Task to carry out.
Where a line of the entries holds the string "title", copy that line.

Data excerpts.
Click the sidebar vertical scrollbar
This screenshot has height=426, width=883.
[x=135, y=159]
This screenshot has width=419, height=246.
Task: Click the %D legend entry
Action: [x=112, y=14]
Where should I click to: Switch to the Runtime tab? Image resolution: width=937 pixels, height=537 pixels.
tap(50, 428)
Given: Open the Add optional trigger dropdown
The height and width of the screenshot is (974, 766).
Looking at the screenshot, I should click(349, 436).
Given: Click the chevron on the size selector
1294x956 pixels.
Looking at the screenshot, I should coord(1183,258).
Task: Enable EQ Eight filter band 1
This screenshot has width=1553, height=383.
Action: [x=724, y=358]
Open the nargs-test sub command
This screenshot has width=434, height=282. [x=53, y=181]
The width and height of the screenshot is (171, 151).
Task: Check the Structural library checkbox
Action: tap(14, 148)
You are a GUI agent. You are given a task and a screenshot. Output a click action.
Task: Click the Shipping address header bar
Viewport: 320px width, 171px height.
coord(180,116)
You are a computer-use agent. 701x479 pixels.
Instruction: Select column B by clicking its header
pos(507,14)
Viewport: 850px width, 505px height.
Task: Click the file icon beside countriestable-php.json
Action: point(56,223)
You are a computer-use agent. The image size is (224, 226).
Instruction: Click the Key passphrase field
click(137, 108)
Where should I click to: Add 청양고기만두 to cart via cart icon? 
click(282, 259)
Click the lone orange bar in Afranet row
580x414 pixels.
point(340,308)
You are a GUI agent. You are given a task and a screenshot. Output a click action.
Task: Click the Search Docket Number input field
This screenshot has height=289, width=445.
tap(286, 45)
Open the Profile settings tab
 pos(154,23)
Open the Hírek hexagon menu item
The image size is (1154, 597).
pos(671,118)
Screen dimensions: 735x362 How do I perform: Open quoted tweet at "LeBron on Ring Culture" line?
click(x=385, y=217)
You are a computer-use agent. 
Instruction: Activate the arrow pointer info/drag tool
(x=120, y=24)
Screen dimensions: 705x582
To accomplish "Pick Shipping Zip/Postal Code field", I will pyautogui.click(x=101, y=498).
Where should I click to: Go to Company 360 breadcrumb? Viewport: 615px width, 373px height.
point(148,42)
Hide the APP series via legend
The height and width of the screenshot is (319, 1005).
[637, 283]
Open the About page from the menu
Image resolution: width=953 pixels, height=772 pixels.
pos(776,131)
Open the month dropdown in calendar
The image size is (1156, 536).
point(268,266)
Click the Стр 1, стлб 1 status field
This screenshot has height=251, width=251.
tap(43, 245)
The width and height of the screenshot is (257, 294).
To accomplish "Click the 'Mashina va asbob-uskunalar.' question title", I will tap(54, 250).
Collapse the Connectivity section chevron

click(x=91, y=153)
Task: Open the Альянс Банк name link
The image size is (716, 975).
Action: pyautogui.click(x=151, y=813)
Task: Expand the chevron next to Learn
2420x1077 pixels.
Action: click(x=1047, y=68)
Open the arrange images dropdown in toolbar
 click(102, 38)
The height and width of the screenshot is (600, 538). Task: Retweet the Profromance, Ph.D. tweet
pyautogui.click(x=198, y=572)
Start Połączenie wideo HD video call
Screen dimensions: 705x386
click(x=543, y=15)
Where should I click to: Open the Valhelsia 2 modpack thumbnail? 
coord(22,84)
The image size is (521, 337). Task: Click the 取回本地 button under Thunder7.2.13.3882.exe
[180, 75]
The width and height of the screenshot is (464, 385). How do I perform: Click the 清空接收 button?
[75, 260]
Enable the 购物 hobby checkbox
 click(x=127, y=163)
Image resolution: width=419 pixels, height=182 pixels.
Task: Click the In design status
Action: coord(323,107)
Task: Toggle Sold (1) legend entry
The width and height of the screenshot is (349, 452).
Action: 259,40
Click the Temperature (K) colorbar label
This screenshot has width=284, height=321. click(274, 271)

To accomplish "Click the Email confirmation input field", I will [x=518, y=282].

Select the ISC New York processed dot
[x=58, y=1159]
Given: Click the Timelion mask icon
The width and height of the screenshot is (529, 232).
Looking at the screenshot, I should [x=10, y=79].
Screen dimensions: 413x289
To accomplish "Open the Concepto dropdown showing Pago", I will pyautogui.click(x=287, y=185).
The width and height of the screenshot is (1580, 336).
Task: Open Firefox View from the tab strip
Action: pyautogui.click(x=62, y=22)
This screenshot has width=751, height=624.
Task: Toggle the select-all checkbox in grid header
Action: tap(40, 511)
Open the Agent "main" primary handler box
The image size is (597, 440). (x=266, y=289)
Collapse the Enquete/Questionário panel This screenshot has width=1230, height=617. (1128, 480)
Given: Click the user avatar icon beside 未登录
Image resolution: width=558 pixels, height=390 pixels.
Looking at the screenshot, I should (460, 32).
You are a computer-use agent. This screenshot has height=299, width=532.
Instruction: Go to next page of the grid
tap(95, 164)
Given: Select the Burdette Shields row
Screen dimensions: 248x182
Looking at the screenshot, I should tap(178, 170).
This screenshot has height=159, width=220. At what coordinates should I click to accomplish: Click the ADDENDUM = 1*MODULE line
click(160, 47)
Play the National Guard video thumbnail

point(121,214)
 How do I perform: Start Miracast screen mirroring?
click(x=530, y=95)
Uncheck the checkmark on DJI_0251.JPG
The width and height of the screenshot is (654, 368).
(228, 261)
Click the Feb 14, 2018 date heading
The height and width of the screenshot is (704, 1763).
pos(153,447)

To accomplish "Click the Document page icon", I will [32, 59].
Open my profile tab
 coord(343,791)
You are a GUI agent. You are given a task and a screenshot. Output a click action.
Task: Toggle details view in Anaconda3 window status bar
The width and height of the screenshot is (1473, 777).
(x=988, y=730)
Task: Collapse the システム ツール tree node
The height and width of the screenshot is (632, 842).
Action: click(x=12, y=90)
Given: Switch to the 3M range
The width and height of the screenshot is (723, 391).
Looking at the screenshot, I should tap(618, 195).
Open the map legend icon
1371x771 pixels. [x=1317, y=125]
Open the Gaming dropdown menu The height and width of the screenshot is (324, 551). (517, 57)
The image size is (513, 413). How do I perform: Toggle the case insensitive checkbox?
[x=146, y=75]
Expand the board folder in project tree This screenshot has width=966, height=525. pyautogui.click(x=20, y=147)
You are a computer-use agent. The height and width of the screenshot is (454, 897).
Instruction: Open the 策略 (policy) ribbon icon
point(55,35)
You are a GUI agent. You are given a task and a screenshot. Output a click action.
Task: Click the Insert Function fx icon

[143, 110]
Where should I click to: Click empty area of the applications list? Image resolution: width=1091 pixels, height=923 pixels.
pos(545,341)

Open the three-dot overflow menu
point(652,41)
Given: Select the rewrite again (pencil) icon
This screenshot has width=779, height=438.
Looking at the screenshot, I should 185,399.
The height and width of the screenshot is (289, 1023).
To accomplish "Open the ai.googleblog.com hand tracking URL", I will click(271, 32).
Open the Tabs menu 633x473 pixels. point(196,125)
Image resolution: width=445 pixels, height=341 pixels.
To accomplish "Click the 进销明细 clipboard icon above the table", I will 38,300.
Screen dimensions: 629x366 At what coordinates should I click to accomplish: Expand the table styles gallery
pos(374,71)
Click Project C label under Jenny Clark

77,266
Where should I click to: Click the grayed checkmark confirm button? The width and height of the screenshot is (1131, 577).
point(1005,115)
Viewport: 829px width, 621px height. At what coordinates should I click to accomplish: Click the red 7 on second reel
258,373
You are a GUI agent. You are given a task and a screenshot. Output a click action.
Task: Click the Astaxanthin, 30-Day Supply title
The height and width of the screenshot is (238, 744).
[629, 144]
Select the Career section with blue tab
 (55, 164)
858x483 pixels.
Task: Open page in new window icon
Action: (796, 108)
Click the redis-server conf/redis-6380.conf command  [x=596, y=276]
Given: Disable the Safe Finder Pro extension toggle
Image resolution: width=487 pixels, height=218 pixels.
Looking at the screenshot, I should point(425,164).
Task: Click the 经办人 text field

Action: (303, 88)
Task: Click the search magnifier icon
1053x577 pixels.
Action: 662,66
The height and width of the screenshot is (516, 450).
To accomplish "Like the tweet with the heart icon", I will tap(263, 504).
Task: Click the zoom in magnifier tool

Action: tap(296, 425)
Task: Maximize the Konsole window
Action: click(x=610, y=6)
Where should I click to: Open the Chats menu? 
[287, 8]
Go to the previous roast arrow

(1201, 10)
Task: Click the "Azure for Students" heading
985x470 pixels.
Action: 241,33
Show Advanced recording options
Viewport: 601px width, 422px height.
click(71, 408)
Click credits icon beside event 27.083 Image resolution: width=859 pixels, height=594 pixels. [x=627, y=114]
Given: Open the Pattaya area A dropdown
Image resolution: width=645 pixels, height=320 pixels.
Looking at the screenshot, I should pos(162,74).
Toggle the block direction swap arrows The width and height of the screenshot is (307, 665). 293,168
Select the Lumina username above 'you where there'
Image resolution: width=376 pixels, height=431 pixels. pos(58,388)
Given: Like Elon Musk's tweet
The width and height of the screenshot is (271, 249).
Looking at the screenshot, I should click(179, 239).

Your response.
To accomplish "Click the 'Mashina va asbob-uskunalar.' question title", I will tap(54, 250).
Task: Click the Astaxanthin, 30-Day Supply title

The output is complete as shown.